A National Highway Traffic Safety Administration rule would require all new cars to have EDRs by September of next year. But that would only codify what's already a de-facto reality, since an estimated 96% of all new cars already come with the devices.
But who owns the data in that device? It's not clear. Thirteen states have passed laws governing EDRs - many requiring the owner's consent before EDR data can be downloaded and analyzed. In the other 37 states, the legal status of EDR data is a matter of debate. Car makers consider the data to be diagnostic information that belongs to them. On the other side, the American Civil Liberties Union and others have called for the federal government to put consumer protections in place. An ACLU analysis in December, 2012, called for laws that "clearly establish the principle that the data on these black box computers belongs to the person who owns the car." "When you buy a car," the ACLU said "you also buy the many computers that, increasingly, run that car."
That notion - that car owners own car data - is behind a new, crowdfunded project on the web site Indiegogo that would allow car owners to lock their black box, preventing unauthorized access to its data, said Tom Kowalick, the president of Airmika, Inc., a North Carolina firm that has made a product called The AUTOcyb Automotive Cyber Security Lock.
Kowalick said AUTOCyb is a kind of "firewall" for automobile data stored in the EDRs, which includes information on speed, braking, acceleration and seatbelt use. Despite federal laws against tampering with EDR data, tools and instructions for how to wipe EDRs are common online. The AUTOCyb is designed to prevent that. The lock plugs into and secures the OBD (on board diagnostics) port that is standard on all gas-powered cars made after 1996. Once inserted, it protects the "chain of custody" around EDR data in the event of an accident.

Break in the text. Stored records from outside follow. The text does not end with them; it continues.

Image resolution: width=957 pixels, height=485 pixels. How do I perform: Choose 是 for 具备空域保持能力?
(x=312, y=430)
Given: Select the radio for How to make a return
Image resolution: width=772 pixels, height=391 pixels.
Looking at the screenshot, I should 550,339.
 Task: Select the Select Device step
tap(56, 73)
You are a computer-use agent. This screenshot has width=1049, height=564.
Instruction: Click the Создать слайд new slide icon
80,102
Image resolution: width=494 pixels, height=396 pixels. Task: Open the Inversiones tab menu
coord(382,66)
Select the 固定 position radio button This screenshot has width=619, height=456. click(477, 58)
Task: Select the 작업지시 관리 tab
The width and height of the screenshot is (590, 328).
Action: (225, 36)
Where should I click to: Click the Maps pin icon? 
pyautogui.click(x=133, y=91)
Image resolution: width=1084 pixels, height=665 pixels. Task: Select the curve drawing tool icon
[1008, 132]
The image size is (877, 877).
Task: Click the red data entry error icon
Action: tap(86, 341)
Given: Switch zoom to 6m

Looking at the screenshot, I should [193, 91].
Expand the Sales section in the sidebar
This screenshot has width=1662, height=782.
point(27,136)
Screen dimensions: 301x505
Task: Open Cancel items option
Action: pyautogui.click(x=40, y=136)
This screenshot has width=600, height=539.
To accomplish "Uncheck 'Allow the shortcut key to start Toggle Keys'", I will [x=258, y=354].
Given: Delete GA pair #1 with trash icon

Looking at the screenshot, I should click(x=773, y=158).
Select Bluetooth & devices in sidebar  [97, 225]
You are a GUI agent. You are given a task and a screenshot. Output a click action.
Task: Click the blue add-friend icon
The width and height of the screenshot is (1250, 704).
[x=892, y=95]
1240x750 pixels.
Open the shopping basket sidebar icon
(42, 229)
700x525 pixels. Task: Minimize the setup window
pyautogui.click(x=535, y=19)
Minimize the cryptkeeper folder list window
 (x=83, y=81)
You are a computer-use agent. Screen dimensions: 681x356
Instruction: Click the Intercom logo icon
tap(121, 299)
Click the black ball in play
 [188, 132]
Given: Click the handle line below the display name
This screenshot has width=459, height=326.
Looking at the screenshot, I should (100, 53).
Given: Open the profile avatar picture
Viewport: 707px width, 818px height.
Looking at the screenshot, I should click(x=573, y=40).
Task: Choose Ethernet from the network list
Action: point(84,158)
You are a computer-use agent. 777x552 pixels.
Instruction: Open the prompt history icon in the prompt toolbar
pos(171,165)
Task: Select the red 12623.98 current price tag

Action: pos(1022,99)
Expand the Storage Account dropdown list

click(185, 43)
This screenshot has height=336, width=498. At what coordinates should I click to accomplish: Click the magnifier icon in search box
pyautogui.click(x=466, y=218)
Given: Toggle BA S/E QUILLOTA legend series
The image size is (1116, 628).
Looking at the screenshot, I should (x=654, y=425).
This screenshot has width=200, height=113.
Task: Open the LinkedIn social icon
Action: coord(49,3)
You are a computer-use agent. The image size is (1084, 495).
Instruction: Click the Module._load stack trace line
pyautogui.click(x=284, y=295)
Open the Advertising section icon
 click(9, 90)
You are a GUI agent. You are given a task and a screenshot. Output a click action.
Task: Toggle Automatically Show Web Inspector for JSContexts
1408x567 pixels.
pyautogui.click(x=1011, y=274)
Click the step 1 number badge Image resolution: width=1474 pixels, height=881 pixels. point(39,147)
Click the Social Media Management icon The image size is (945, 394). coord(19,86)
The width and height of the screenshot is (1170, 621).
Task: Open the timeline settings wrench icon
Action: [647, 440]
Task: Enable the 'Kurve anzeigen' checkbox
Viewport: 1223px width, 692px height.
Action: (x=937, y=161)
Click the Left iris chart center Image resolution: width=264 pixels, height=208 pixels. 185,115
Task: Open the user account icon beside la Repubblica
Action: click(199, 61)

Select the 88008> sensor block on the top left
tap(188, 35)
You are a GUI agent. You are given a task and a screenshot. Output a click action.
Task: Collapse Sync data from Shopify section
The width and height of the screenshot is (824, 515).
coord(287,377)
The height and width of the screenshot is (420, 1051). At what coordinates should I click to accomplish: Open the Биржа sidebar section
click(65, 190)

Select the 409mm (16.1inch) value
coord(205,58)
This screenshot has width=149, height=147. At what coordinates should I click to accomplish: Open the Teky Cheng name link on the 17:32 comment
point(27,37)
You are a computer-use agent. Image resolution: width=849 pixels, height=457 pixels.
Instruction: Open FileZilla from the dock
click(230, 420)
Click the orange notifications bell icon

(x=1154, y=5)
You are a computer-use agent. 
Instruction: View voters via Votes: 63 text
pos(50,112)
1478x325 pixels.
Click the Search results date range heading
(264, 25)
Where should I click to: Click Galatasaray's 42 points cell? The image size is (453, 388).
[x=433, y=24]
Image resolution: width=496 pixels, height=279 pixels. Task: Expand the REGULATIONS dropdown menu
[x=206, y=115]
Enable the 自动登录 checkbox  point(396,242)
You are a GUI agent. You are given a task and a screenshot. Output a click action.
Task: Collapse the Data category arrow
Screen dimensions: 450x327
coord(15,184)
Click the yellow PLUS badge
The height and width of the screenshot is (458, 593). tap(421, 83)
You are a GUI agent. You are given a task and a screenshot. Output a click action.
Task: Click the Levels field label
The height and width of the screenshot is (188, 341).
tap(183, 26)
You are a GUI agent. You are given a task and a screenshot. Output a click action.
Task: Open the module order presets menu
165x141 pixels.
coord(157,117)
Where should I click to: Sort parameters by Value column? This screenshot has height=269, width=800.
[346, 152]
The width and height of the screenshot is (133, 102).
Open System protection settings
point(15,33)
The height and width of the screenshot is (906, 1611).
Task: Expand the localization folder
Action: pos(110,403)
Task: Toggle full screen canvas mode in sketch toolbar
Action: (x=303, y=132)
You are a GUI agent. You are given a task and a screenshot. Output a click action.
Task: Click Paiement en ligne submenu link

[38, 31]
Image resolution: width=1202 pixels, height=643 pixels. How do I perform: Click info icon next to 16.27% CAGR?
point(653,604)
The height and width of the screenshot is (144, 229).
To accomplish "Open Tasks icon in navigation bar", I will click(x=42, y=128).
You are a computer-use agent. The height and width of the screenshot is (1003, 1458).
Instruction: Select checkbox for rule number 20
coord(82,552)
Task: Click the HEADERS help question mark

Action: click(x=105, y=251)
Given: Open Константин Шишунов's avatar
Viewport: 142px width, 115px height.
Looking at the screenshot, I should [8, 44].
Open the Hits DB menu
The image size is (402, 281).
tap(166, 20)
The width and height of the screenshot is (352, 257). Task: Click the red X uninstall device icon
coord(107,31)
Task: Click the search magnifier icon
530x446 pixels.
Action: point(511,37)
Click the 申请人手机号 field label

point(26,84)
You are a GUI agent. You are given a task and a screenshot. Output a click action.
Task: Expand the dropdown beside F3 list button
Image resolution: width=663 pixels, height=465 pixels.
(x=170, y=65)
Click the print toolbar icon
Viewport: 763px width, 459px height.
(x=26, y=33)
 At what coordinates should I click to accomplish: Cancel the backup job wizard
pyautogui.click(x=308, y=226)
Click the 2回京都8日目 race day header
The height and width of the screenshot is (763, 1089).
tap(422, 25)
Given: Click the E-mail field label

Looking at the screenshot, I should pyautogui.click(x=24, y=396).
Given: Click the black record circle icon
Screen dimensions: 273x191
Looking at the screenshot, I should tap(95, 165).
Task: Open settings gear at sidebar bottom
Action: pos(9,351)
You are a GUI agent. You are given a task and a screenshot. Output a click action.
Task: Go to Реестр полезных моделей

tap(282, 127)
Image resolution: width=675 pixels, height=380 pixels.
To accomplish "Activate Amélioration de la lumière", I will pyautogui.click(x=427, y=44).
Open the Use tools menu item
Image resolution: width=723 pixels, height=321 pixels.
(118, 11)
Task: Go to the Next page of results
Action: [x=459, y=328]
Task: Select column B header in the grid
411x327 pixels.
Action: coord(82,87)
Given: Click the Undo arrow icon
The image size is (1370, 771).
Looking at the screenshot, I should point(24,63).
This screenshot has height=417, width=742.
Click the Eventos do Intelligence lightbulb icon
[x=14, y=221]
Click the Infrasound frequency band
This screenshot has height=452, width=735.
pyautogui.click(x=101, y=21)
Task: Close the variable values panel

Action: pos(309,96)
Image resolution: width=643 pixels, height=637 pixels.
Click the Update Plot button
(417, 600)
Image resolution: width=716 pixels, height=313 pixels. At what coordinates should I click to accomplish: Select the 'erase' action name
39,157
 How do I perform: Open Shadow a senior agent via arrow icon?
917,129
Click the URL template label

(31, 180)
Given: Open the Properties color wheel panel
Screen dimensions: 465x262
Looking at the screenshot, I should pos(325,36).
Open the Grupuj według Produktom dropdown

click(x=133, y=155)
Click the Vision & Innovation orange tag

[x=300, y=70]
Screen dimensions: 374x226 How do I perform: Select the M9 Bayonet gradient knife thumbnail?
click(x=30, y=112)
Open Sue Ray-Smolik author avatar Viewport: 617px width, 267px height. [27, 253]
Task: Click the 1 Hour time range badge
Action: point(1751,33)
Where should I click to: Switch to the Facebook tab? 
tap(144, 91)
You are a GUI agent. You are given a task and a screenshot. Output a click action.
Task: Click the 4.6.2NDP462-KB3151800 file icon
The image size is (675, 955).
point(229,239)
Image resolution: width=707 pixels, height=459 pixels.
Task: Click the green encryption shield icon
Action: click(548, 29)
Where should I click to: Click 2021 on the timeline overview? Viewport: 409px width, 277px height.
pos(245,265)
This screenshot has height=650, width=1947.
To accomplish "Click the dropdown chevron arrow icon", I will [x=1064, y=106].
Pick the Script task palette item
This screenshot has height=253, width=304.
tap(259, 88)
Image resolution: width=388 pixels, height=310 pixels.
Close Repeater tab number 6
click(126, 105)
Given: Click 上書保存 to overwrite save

"You hold the key, not automakers, law enforcement or insurance companies. If others want to access your crash data they will have to seek your permission or use legal means to do so. Basically, this device protects your interests."
Kowalick says that he has counted 29 different companies making products to erase or alter crash data in some way. Some of that is linked to fraud on the second hand car market. But owners could just as easily be victims if data of an accident scene can be altered before, during or after acquisition by law enforcement and others. Car owners may not be in a position to monitor or control access do the data in the event of an accident, when their vehicle suddenly becomes part of a crime scene or investigation. His AUTOCyb key, he said, is about securing the chain of custody around EDR data in the event of an accident.
Kowalick's crowdfunded project is looking to raise $132,000 by May 14th. Those who contribute $33 will receive an AUTOCyb lock for their car. The proceeds of the project, which is hosted on Indiegogo.com, will go to ramping up product development, production and marketing of AUTOCyb, he said.
"If that data is taken out, we want to know who has taken it out and when," he said.
With cars adding more "intelligent" features, security products like AUTOCyb is likely to be just one of many applications seeking access to auto systems. In just one recent example, the firm Automatic Labs Inc. is selling a hardware device that plugs into the OBD port and links the car's diagnostic systems to an iPhone or Android mobile application using Bluetooth 4.0 technology. The hardware-software bundle allows drivers to monitor their own driving performance for fuel hungry activities like rough breaking, speeding and rapid acceleration.
Going forward, that kind of vehicle data may also be of interest to insurance providers, who could monitor drivers actual performance on the road and use it to assess their risk - rewarding good drivers with lower rates, said Richard Bishop, the President of Bishop Consulting and an expert on Intelligent Transportation Systems (ITS).